In this study, the investigators tried a different approach. They performed metabolomics on samples of sera from patients with early Lyme disease and on controls without Lyme disease. They found that, in a discovery process that has a number of limitations (eg, inherent variability in different runs of the procedure) that the authors acknowledge in the paper, a specific group of small molecules, together, could be used as a metabolic signature to identify patients with early Lyme disease with better sensitivity than standard two-tier antibody tests. Is this important? Perhaps. First, as the authors acknowledge, this is a long way from being a clinically useful test for technical reasons. Moreover, although sensitivity was better than standard serology, it was far from perfect. There is no discussion of the cost of such a test in the paper. In addition, since virtually all of the patients had erythema migrans (EM), one could question whether there is any reason for a blood test to make the diagnosis. While one may not always be able to be certain that a rash is EM at a single point in time, with follow-up, one is likely to be able to make this diagnosis clinically with pretty good sensitivity and specificity.

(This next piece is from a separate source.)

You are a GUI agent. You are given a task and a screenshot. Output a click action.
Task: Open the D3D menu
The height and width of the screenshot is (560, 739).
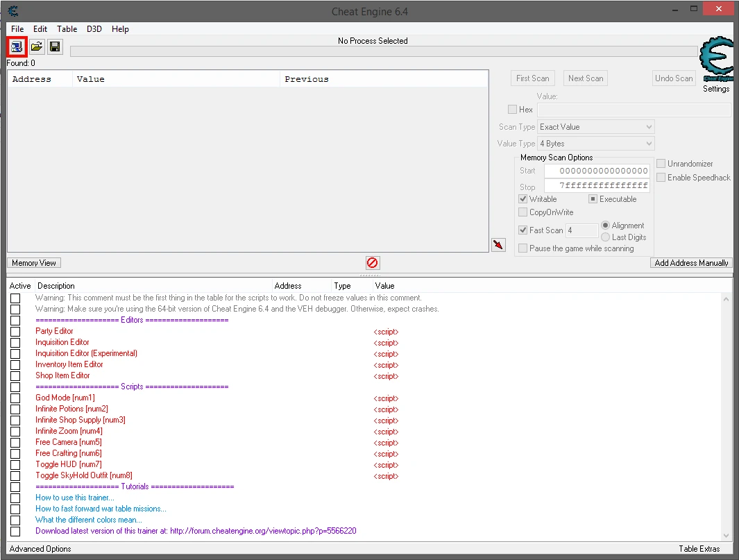pyautogui.click(x=94, y=29)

The symptoms of early Lyme disease in the absence of EM (eg, fatigue, arthralgia, myalgia, fever) are extremely non-specific, and very common. In a patient with only non-specific symptoms, the probability that symptoms are due to Lyme disease is so low, even in a highly endemic area, that any test is not likely to be useful unless it is close to 100% specific. While a search for a simple, accurate and clinically useful diagnostic test for early Lyme disease goes on, one can reasonably question whether such a test is needed and whether there is any reasonable chance that one will be accurate enough to be clinically useful. The need is primarily to prove that someone with symptoms but no rash does NOT have Lyme disease. It is very difficult to prove a negative. There may be situations, such as distinguishing patients with Southern tick-associated rash illness from those with early Lyme disease, or identifying those with atypical EM, in which such a test would be useful.  It is a noble quest, but I am skeptical that a test that is sufficiently sensitive and specific to be clinically useful will be available anytime soon.

That said, while using metabolomics as an approach to diagnosing early Lyme disease likely will not prove to be clinically useful in the near future, this approach is relatively novel for diagnosis in infectious diseases and may hold promise, especially if applied in other areas. For example, might a metabolic biosignature be useful as a way to distinguish active from past Lyme disease.

Eugene Shapiro, MD
Infectious Disease News Editorial Board member

Disclosure: Shapiro reports no relevant financial disclosures.